I’ve just got back from the University of Connecticut, where I gave my paper on Modal Knowledge at the Philosophy Department Colloquium and got lots of helpful feedback. The UConn grad students have just started a blog, What Is It Like To Be a Blog?.
I also attended a conference on Conditionals. On Saturday, Dorothy Edgington told us what she thinks about subjunctive conditionals, namely that they do not have truth values but rather express the speaker’s belief that the conditional probability of the consequent on the antecedent is high (i.e., basically, they function pretty much the way she thinks indicatives do, but in a different tense).
I was worried that there seem to be cases where the consequent is unlikely to be true given that the antecedent is, yet still would be true if the antecedent was. The existence of such cases suggests that subjunctives and conditional probabilities are not correlated in the way Edgington claims. We discussed the following example (one suggested by Edgington when I raised my worry in discussion time). Suppose you decide at the last minute not to get on a plane which is very unlikely to crash, and the plane in fact crashes, killing all its passengers. It’s tempting to think that the probability of your dying conditional on having got on the plane is low, because the plane’s chances of crashing were low, yet clearly if you had got on the plane you would have died.

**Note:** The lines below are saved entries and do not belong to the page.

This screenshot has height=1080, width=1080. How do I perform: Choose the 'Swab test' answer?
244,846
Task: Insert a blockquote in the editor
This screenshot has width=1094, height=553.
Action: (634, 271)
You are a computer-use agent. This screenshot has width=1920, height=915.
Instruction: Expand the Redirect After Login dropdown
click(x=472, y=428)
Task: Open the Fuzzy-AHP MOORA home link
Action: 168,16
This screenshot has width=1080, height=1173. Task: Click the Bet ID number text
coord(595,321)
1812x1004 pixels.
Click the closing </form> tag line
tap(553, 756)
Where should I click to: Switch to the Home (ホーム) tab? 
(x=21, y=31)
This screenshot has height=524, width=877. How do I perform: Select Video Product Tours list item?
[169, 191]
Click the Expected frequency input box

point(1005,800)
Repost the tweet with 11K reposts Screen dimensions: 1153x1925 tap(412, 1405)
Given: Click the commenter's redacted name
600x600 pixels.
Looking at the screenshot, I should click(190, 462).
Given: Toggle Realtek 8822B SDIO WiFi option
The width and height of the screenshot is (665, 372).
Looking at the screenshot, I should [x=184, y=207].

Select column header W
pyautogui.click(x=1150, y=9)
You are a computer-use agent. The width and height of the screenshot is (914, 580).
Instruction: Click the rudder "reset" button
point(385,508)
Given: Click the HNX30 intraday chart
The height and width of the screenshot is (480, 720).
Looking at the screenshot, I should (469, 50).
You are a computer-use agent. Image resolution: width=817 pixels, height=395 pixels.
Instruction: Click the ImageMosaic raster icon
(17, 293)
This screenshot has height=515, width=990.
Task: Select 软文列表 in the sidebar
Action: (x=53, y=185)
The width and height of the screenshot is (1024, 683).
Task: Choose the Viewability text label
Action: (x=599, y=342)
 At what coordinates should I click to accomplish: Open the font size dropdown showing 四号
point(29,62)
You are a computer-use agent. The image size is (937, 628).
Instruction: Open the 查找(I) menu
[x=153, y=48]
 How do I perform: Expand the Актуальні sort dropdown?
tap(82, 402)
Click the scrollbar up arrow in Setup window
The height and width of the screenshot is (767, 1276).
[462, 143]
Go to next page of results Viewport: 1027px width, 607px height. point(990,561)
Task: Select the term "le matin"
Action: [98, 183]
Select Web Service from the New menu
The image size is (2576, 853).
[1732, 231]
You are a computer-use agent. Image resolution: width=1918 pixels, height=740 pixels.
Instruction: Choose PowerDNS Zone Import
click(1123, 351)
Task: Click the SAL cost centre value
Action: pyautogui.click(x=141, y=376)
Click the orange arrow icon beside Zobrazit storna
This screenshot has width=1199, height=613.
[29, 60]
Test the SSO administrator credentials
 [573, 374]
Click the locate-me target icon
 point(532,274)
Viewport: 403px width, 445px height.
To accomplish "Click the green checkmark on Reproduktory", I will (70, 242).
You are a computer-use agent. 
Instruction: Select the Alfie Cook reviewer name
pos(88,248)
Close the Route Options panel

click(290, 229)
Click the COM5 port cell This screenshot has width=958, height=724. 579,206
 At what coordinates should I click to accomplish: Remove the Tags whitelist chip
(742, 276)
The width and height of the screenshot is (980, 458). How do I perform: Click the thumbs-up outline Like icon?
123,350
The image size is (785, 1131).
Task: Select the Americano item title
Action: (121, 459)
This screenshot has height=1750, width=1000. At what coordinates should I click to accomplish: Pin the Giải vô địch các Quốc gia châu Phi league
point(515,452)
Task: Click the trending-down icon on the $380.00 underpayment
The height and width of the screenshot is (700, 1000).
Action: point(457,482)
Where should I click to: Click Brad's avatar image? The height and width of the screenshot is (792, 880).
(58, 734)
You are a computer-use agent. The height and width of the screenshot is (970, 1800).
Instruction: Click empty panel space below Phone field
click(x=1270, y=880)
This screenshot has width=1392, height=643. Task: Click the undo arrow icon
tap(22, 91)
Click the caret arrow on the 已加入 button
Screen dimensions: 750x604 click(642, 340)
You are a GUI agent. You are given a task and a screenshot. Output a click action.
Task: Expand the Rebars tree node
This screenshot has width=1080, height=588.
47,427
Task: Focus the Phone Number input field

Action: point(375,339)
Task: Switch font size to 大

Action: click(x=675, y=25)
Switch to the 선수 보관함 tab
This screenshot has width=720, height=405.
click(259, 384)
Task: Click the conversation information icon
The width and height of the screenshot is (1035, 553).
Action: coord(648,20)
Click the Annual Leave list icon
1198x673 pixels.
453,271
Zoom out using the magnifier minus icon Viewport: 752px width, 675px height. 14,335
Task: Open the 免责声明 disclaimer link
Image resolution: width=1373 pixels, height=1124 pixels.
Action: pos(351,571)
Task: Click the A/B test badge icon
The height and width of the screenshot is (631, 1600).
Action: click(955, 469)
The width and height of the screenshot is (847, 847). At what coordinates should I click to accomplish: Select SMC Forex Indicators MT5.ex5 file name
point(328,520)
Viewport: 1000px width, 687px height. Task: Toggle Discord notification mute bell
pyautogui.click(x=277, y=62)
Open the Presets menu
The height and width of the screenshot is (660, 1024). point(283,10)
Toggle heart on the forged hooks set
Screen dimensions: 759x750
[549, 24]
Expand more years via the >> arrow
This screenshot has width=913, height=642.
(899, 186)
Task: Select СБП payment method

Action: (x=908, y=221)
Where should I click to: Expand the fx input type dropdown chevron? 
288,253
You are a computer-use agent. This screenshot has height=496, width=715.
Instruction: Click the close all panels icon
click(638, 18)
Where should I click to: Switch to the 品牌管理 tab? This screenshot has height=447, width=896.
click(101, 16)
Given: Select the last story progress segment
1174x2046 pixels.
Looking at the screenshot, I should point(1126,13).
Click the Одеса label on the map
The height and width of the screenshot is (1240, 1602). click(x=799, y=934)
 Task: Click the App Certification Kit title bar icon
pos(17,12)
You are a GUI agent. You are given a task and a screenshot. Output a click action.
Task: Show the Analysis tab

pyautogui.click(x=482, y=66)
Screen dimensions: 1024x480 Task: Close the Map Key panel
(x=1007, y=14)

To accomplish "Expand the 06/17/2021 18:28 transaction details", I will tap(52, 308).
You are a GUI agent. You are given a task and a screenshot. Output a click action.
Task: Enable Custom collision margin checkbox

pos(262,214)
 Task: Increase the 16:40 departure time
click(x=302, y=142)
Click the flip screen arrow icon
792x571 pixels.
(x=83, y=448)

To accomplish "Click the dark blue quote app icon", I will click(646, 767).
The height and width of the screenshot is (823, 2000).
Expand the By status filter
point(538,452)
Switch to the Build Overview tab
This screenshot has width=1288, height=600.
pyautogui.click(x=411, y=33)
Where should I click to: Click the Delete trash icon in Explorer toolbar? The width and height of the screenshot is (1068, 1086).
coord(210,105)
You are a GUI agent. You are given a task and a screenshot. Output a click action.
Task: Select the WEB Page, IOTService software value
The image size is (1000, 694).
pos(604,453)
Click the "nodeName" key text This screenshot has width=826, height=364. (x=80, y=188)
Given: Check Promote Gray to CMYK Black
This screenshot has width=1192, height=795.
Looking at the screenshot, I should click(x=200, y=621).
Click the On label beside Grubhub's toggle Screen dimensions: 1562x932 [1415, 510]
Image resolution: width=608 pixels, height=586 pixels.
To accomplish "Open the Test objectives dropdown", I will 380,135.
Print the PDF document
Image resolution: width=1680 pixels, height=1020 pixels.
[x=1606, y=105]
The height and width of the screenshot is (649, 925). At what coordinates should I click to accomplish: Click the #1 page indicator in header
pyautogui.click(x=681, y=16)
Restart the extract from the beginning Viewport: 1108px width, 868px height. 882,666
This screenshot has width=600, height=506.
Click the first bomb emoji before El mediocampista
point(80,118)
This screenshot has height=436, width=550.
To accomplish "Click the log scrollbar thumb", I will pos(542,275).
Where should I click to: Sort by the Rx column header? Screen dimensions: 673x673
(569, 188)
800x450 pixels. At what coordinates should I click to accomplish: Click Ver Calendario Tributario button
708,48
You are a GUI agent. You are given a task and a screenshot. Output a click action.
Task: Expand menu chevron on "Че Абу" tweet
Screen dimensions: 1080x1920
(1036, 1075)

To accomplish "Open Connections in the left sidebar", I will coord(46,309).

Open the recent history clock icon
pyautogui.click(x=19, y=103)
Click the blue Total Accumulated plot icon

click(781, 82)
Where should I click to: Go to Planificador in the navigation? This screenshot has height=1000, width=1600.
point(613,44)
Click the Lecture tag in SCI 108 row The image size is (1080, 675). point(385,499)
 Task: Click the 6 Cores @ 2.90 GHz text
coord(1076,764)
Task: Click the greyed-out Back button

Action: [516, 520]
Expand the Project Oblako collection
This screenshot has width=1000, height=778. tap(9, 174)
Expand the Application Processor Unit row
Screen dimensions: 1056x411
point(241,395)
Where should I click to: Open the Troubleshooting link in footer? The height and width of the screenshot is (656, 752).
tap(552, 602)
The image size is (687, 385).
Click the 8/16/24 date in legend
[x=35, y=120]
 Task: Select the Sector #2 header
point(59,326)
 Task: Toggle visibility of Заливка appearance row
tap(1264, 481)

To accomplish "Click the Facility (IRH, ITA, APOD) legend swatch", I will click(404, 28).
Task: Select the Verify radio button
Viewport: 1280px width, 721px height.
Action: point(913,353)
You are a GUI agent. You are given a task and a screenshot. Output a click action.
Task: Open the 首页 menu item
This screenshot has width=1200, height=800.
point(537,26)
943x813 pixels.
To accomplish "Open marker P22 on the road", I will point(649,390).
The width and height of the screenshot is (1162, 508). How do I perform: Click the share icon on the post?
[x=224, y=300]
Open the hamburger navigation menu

Edgington replied that we simply have to find the right conditional probability, in much the same way that (say) someone who likes closest-world semantics for these conditionals has to find the right similarity relation. In the above case, she said, the right conditional probability is that of your dying given that you got on the plane and it crashed. To save the proposal, you just need to find the right pieces of further information about the world to take into account, besides what is mentioned in the antecedent. This information will makes the conditional probability of the consequent high.
This might be thought to be a bit ad hoc, given that the crashing is not mentioned in the antecedent of the conditional we’re actually interested in. But regardless of that, I think it is a problem that the response won’t always work if there is indeterminacy in the world. For in that case, there will – or at least, could – be some unlikely events that just happen, and are not rendered any more likely however much further information about the world we take into account.
Suppose C is an event that would have happened, without being determined, if A had happened, although it was very unlikely to do so. Then the subjunctive:
If A had happened then C would have happened
looks true, although the conditional probability of C on A is low. And in this case there is no further information about the world that we can take into account which will make the conditional probability of C high – that is, there is nothing which can play the role played by the fact that the plane crashed in Edgington’s response to the first example.
So Edgington’s account of counterfactuals seems at risk of giving the wrong results unless we assume there is no indeterminacy. And this seems to be a distinctive problem for the account, not analogous to an problem faced by closest-world approaches.